The Irish Blood Transfusion Service, the successor to the BTSB, is to submit a supplementary affidavit to the Lindsay tribunal on financial matters in the coming weeks.
The Irish Times has learnt the agency is considering employing an independent consultant, rather than using one of its own staff, to compile the necessary information on the board's income, expenditure and contract arrangements during the 1980s.
The consultant would be given the task of interpreting the board's decisions during the period in light of Department of Health funding levels and possible financial gains from those decisions.
Dr Emer Lawlor, deputy medial director of the IBTS, reiterated under cross-examination yesterday that all such issues should be left over to another witness as she was not qualified to answer them.
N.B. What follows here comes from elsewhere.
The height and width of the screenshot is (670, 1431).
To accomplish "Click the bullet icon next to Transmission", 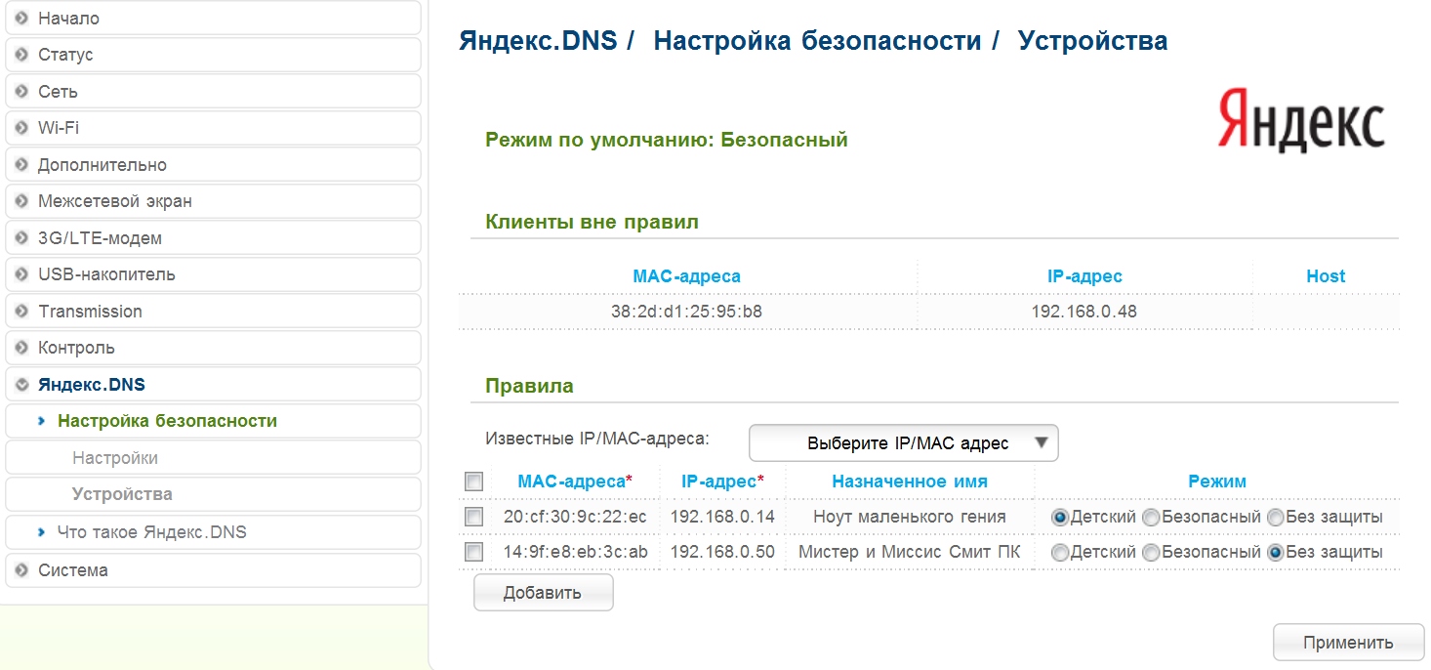I will [21, 312].
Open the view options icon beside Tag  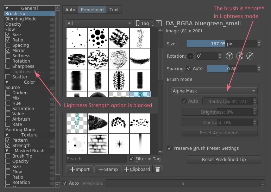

She conceded her remarks on lack of funding from the Department during the period were merely "a matter of comment".
It is understood the IBTS had not initially intended to have another witness deal with financial matters. However, it became necessary after Dr Lawlor's cross-examination took some unexpected turns and a number of questions were raised which she was not in a position to answer.
Among the claims to be addressed in the supplementary affidavit was the suggestion that the BTSB disregarded safety advice on the use of US commercial blood products in the mid-1970s because it realised it could make money on their importation.
Another claim to be addressed was that the BTSB ended a project in 1984 which could have made it self-sufficient in blood products, and therefore reduced the risk of infection to haemophiliacs, because it was more cost-effective to choose an alternative method of production.
The IBTS witness will concentrate on the period up to Mr Ted Keyes becoming chief executive officer of the board in 1986, as Mr Keyes is available to give evidence on financial matters from then until his retirement in 1995.